Economia

Italia a rischio nella battaglia del grano

Coldiretti: importiamo troppo, perso mezzo milione di ettari coltivati

di Alessio Gallicola -


Potrebbe essere l’Italia uno dei Paesi più colpiti dall’emergenza grano se non si riuscisse a sbloccare entro breve tempo gli enormi quantitativi stoccati nei depositi ucraini e impossibilitati ad essere trasferiti per il blocco dei porti da parte della Russia. Il dato emerge dall’analisi della Coldiretti presentata all’apertura della Borsa merci future di Chicago, il punto di riferimento mondiale del commercio delle materie prime agricole. Il nostro Paese è deficitario ed importa il 64% del proprio fabbisogno di grano per la produzione di pane e biscotti e il 53% del mais per l’alimentazione del bestiame. Vengono al pettine così i nodi di una politica agricola che negli ultimi dieci anni ha visto ridurre di quasi un terzo la produzione nazionale di mais, assistendo alla scomparsa del 20% dei campi di grano esistenti nel Paese. “L’Italia – denuncia il presidente della Coldiretti Ettore Prandini – è costretta ad importare materie prime agricole a causa dei bassi compensi riconosciuti agli agricoltori, con la conseguente riduzione della produzione e la perdita di quasi mezzo milione di ettari coltivati”. Da qui l’invito al governo ad intervenire per evitare la crisi della filiera alimentare “introducendo misura immediate per salvare aziende e stalle e per programmare il futuro. Occorre lavorare da subito per accordi di filiera tra imprese agricole ed industriali con precisi obiettivi qualitativi e quantitativi”.

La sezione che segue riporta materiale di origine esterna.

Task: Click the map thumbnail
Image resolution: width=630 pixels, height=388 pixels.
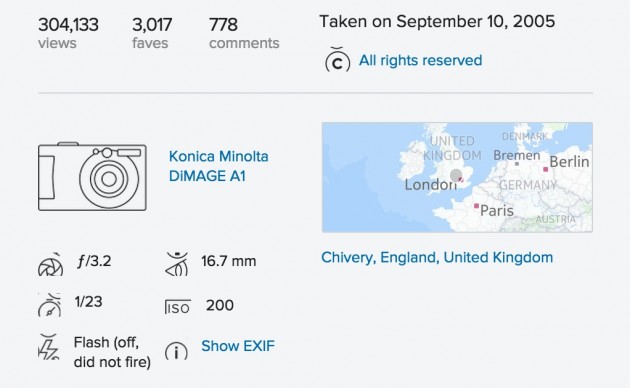Action: point(457,177)
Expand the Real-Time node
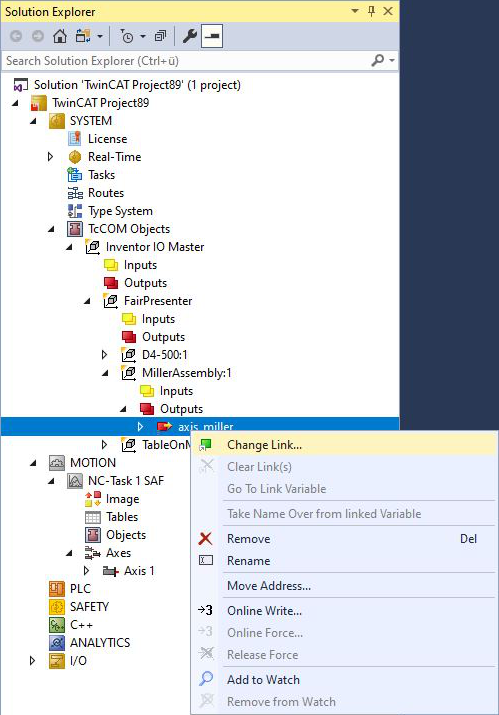The width and height of the screenshot is (499, 715). click(x=51, y=157)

Investire sull’agricoltura per ridurre la dipendenza dall’estero e non sottostare ai ricatti alimentari resta la strada maestra, motivo per cui Coldiretti si era dichiarata entusiasta del piano Ue pronto a destinare ulteriori 200mila ettari di terreno alle colture. Un’ipotesi però non seguita, ad oltre due mesi dall’annuncio, da azioni concrete. Eppure l’Europa avrebbe ragione a spingere su questa politica, avendo raggiunto negli anni un livello di autosufficienza della produzione comunitaria che va dall’82% per il grano duro al 93% per il mais, fino addirittura al 142% per quello tenero”. Uno scenario molto più favorevole rispetto, ad esempio, a quello dell’energia, dove la strada per l’indipendenza è lunga e segnata da notevoli difficoltà.

Nel frattempo il blocco dei porti ha generato, secondo Coldiretti, inflazione nei Paesi ricchi ma rischia di provocare carestia in quelli poveri, con ben 53 Stati in deficit alimentare. I più esposti attualmente sono Egitto, Turchia, Bangladesh e Iran, che acquistano più del 60% del grano da Russia e Ucraina, ma una forte dipendenza si registra anche in Libano, Tunisia Yemen, Libia e Pakistan.

 L’unica a guadagnare davvero dallo stallo è la speculazione finanziaria, che si è spostata dai metalli preziosi ai prodotti agricoli, dove le quotazioni non dipendono più dall’andamento reale della domanda e dell’offerta ma dalle strategie di mercato incentrate sui contratti derivati “future”, uno strumento utilizzato anche per l’energia, che permette di investire su scambi “virtuali” di prodotto. Basta fare attenzione agli stessi dati Coldiretti, che parlano di una quotazione mondiale del grano scesa nell’ultima settimana a 12 dollari per bushel (27,2 chili) grazie al solo annuncio da parte russa dell’ipotesi di sblocco dei porti ucraini. Un gioco che, combinato alle stime di un calo del 40% del raccolto previsto per questa stagione, rischia seriamente di sconvolgere gli equilibri geopolitici mondiali.